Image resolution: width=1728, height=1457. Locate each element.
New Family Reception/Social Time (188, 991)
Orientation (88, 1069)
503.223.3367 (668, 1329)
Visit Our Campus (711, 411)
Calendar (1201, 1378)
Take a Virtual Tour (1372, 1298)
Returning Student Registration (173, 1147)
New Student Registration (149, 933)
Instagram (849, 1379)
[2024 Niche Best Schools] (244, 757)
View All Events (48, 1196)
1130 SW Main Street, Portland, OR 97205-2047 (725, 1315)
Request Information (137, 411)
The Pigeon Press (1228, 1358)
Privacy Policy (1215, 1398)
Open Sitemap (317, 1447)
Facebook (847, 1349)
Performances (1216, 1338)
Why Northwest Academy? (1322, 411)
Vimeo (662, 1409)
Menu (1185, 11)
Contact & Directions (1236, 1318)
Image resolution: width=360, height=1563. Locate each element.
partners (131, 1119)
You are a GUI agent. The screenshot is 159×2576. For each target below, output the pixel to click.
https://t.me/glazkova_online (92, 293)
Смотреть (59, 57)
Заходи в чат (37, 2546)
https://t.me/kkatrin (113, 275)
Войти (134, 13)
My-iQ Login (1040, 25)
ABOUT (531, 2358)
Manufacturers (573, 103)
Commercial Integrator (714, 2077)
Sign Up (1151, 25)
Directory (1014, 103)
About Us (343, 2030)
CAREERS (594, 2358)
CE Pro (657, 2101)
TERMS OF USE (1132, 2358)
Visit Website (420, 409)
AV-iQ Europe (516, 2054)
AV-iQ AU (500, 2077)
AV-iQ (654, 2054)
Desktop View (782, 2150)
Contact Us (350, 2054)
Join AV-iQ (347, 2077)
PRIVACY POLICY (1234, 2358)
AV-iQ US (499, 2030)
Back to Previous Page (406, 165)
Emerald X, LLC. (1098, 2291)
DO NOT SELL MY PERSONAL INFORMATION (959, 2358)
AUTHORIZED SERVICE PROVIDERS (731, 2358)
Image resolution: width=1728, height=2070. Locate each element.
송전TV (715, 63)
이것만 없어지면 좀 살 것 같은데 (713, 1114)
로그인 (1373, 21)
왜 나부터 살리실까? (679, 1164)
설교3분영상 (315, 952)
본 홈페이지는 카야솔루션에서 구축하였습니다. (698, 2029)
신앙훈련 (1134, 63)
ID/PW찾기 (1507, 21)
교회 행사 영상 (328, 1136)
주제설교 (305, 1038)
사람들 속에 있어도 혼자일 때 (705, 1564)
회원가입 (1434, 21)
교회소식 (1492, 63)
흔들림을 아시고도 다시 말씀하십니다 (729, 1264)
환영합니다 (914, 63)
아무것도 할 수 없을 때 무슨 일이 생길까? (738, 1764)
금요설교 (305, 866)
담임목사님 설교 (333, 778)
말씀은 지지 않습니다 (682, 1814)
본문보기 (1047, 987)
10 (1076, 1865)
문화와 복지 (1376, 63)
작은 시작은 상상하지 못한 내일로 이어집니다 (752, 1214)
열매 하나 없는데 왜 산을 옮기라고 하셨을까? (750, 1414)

-------

Each line holding the word "resolution" must be pulled from the records.

| Finished task |
Image resolution: width=1728, height=1457. Locate each element.
Image resolution: width=360, height=1563. Locate each element.
Image resolution: width=1728, height=2070. Locate each element.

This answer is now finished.